Stored dataset items:

********

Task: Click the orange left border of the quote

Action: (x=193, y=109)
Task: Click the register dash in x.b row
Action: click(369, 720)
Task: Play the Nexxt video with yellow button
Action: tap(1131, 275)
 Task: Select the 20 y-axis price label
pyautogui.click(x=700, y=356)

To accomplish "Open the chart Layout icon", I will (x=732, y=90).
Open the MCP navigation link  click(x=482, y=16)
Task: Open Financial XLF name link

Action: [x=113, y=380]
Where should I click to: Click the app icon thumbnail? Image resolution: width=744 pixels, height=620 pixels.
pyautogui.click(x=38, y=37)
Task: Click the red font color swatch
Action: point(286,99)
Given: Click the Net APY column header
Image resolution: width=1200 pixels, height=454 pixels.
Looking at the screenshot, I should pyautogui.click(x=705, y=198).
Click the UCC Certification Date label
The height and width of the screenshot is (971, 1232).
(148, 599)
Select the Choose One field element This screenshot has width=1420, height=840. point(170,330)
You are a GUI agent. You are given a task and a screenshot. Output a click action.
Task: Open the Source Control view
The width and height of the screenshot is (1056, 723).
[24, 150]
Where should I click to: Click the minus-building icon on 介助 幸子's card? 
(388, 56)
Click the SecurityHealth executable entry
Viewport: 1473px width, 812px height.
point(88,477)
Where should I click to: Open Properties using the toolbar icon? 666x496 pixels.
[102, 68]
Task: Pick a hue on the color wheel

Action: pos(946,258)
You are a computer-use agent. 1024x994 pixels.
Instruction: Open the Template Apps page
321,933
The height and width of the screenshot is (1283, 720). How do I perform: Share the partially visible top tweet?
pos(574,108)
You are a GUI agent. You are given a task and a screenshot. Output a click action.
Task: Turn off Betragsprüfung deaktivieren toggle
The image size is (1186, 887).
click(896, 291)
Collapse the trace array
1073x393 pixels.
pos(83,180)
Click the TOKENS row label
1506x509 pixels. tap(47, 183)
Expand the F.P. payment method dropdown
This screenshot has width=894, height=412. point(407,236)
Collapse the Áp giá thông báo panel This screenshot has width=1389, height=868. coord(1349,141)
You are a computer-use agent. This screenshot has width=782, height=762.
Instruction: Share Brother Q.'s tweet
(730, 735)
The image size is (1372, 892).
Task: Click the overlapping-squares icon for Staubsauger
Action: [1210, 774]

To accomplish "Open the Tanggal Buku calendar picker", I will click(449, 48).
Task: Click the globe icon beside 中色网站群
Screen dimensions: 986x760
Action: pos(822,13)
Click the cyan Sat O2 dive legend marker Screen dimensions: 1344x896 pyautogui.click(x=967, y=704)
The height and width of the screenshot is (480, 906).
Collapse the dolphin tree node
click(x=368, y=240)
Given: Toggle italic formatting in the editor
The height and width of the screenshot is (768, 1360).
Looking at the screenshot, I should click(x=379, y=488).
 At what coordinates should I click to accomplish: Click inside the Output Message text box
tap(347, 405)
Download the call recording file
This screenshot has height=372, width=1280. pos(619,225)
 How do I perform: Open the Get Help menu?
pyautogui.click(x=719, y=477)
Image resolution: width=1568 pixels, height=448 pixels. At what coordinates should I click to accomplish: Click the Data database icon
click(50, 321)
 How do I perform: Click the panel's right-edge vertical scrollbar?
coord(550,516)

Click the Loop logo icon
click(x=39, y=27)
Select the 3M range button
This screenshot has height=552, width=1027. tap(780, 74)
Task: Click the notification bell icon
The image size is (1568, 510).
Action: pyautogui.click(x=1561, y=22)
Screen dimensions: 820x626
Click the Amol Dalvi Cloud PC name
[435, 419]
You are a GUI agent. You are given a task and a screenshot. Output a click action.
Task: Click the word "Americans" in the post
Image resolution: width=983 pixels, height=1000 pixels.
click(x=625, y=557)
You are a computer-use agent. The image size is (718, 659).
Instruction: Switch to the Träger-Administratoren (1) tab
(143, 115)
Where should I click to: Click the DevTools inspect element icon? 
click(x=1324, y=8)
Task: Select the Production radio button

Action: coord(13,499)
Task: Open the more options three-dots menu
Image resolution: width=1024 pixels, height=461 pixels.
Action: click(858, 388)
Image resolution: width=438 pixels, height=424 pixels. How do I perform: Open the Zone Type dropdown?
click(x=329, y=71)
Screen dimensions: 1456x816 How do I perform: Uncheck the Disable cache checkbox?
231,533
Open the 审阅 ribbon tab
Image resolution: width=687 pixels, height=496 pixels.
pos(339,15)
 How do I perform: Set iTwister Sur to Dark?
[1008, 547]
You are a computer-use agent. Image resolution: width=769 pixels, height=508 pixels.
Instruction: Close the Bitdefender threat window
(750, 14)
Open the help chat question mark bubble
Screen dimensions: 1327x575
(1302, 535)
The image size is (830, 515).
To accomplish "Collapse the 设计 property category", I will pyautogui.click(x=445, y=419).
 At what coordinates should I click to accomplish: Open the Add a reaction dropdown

********

Return every line in the records that includes the string "will".

To accomplish "Open the chart Layout icon", I will (x=732, y=90).
To accomplish "Open the Tanggal Buku calendar picker", I will click(449, 48).
To accomplish "Collapse the 设计 property category", I will pyautogui.click(x=445, y=419).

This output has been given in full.